* _Directions_:
Please transcribe the data that follows exactly, from its first line through the line that contains "Click the 600000.00".

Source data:

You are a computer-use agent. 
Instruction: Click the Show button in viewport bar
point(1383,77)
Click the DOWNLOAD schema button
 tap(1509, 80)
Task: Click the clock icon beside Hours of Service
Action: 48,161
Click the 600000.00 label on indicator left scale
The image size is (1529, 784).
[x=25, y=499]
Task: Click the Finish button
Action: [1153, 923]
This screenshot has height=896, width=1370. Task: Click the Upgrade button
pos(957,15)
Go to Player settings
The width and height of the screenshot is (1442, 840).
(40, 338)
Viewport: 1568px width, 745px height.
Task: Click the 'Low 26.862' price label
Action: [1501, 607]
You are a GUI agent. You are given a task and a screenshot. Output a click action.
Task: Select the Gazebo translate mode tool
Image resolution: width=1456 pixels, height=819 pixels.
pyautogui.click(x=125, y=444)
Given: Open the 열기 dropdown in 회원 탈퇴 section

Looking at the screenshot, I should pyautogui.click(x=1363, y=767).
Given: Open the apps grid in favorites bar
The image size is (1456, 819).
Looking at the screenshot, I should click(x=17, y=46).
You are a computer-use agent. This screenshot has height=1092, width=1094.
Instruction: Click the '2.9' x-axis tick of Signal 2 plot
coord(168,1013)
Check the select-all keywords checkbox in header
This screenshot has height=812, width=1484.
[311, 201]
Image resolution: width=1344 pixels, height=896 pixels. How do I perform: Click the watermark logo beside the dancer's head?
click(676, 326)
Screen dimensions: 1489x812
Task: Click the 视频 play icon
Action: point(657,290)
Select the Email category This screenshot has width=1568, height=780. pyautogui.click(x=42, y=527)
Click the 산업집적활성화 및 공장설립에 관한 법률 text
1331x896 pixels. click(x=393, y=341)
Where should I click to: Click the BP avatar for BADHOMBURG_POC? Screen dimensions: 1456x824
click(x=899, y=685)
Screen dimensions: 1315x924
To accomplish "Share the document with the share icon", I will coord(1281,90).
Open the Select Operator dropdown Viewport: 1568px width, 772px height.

* _Written answer_:
You are a computer-use agent. 
Instruction: Click the Show button in viewport bar
point(1383,77)
Click the DOWNLOAD schema button
 tap(1509, 80)
Task: Click the clock icon beside Hours of Service
Action: 48,161
Click the 600000.00 label on indicator left scale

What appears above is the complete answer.